Exhibition

Peter Hujar, Self-Portrait Jumping, 1974 © The Peter Hujar Archive / VG Bild-Kunst, Bonn 2025
Bringing together the works of Peter Hujar and Liz Deschenes, Persistence of Vision opens an intergenerational dialogue on photography. Working in New York City between the Stonewall uprising of 1969 and the onset of the AIDS crisis in the 1980s, Peter Hujar captured a pivotal cultural moment in piercing black-and-white photographs. Alongside incisive images of animals, nature and urban ruins, he portrayed New York’s downtown avant-garde and queer communities, including figures such as Candy Darling, Susan Sontag and David Wojnarowicz.

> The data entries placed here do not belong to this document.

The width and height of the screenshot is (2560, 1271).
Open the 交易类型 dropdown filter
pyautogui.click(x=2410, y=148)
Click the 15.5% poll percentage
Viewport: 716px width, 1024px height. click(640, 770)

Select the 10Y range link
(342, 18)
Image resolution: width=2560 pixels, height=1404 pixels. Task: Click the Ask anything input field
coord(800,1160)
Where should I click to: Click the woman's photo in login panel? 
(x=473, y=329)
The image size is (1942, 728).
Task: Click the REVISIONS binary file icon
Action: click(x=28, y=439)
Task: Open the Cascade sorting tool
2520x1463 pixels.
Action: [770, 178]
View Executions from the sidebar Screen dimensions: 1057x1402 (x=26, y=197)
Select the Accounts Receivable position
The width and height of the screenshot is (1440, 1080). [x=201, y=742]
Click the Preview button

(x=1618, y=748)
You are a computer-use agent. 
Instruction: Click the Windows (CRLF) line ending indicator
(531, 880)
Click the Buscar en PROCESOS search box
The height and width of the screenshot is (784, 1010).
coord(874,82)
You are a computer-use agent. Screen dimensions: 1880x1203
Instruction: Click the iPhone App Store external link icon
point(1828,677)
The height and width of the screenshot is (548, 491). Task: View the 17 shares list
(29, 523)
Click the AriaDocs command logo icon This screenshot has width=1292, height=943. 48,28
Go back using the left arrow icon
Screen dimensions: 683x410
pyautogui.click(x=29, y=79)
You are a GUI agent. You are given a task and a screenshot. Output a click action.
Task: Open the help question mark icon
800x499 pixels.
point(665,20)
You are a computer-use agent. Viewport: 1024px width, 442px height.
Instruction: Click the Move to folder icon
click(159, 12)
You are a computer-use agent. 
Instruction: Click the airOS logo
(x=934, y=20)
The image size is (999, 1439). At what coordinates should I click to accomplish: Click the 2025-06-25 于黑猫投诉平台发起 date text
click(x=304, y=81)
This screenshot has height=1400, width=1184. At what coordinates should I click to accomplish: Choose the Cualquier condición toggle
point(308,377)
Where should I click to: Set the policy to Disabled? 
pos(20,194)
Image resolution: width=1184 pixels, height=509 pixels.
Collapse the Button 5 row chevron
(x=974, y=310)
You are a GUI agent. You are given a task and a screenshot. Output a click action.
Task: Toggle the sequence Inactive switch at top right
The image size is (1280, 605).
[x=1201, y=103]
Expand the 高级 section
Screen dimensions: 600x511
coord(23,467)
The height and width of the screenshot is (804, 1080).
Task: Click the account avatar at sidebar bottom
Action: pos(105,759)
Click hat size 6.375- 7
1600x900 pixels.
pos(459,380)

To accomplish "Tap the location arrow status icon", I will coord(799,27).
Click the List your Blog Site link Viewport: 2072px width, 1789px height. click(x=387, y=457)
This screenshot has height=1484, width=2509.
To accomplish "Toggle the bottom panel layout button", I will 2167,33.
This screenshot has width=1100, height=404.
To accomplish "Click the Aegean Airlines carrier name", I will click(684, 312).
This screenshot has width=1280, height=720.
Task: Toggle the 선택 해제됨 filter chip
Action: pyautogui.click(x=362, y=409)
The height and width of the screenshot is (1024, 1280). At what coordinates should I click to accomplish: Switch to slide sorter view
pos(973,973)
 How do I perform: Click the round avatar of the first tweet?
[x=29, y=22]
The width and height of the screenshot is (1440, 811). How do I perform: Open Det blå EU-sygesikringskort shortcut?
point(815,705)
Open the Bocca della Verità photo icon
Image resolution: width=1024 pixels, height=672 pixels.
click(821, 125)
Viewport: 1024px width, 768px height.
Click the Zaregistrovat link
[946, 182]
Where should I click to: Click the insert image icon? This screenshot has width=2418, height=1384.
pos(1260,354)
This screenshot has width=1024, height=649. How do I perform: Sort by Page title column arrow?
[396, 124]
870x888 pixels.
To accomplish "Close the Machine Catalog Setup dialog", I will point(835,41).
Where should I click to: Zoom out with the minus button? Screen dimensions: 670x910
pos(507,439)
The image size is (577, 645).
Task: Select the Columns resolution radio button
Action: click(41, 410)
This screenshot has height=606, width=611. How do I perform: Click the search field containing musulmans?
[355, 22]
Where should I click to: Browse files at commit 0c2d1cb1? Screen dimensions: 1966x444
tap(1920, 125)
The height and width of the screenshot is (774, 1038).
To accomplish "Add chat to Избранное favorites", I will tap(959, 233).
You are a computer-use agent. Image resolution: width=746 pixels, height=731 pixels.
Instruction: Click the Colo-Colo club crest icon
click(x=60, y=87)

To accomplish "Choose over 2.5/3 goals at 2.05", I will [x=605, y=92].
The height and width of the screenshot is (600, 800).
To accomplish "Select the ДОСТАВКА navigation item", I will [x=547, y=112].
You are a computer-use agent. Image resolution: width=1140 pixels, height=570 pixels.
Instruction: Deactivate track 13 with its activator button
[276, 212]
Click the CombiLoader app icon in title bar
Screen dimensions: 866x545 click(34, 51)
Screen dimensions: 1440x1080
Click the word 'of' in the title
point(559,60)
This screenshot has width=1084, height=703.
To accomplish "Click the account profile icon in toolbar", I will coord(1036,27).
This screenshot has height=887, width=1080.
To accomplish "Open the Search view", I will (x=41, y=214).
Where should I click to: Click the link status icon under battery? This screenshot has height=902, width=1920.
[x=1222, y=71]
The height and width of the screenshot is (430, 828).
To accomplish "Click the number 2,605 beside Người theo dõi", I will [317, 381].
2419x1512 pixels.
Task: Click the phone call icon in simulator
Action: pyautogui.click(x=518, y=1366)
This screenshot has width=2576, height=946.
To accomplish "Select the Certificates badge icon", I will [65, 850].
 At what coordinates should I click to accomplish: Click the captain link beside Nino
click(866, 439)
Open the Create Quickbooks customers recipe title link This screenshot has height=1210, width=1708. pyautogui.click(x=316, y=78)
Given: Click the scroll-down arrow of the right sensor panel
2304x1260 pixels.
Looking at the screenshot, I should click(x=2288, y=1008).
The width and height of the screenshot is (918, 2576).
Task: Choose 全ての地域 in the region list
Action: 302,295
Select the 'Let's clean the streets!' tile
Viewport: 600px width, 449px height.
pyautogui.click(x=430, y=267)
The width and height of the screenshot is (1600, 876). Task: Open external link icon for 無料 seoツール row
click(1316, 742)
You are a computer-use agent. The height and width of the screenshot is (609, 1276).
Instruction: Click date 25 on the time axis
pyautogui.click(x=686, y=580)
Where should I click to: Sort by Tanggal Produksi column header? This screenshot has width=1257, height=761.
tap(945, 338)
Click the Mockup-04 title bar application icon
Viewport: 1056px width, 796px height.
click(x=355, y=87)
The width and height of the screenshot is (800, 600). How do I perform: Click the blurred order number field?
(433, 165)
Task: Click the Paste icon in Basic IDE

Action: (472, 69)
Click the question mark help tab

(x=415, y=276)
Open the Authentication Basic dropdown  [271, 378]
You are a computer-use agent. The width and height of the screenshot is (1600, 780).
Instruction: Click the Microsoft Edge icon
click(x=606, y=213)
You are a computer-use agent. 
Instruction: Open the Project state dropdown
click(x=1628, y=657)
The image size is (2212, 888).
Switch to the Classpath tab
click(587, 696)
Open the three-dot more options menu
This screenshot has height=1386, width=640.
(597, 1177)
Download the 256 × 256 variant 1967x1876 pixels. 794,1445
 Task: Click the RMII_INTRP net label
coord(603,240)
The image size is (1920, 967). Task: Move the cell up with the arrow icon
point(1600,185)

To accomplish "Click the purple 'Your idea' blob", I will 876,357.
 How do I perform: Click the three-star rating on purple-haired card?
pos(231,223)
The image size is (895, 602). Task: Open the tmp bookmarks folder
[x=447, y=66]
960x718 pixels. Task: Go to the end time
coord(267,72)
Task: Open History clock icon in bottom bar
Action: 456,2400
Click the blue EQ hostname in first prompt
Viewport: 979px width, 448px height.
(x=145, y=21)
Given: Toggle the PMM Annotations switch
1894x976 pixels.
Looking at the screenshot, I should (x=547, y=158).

In the exhibition, Hujar’s photographs are interspersed with contemporary works by New York City-based artist Liz Deschenes. These interludes invite viewers to pause, slow down and consider Hujar’s work in a new light. Deschenes creates sculptures and non-representational photographic works that employ the fundamental properties of the medium – light, chemistry and time – to explore what a photograph can be. As the first major exhibition of both Hujar’s and Deschenes’ work in Berlin, Persistence of Vision proposes an expansive understanding of photography and highlights the uncompromising clarity of vision that defines both artists’ practices.
Curated by Eva Respini, Co-CEO and Curator at Large, Vancouver Art Gallery, with Monique Machicao y Priemer Ferrufino, Curatorial Fellow Exhibitions, Gropius Bau
In partnership with Gropius Bau, the Bundeskunsthalle in Bonn presents Peter Hujar. Eyes Open in the Dark from 27 February to 23 August 2026.